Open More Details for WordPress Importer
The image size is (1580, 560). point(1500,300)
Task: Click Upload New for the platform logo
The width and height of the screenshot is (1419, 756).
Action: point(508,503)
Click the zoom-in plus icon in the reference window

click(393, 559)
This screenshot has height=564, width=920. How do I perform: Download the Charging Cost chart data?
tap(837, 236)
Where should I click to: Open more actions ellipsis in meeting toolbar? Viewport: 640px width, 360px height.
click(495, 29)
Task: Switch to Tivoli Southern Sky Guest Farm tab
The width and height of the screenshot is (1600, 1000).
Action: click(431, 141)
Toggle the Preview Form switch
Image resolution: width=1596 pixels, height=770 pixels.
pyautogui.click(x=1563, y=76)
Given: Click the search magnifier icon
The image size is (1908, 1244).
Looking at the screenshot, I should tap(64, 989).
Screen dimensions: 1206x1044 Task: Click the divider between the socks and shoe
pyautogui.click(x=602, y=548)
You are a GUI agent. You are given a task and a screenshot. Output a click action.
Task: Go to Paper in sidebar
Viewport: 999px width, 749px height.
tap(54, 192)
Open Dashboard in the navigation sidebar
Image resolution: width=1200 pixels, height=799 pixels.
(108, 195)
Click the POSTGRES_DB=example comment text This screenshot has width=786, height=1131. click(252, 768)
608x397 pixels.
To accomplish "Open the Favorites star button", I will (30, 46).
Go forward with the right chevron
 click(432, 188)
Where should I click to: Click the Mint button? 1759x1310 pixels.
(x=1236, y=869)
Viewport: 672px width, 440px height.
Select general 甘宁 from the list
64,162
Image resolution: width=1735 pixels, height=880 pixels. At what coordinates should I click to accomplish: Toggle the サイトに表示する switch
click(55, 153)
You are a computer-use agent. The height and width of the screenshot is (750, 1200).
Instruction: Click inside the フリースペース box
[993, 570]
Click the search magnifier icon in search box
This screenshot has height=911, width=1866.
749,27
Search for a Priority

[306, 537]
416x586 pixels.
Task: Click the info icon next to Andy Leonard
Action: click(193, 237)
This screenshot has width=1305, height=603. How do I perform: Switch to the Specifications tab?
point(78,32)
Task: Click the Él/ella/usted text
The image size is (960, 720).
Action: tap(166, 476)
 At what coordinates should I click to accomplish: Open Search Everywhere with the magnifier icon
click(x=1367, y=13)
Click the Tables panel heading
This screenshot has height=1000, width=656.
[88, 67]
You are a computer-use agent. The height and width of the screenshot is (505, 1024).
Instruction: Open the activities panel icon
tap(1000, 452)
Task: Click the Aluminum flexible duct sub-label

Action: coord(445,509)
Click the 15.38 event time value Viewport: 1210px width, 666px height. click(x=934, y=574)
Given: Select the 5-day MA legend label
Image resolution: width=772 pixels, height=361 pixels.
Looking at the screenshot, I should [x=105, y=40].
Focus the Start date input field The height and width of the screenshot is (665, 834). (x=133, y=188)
- - -
> _TASK OBJECTIVE_
Filter the entries above and return only the lines holding "computer".

> _SOLUTION TO THIS TASK_
You are a computer-use agent. The height and width of the screenshot is (750, 1200).
You are a computer-use agent. The height and width of the screenshot is (505, 1024).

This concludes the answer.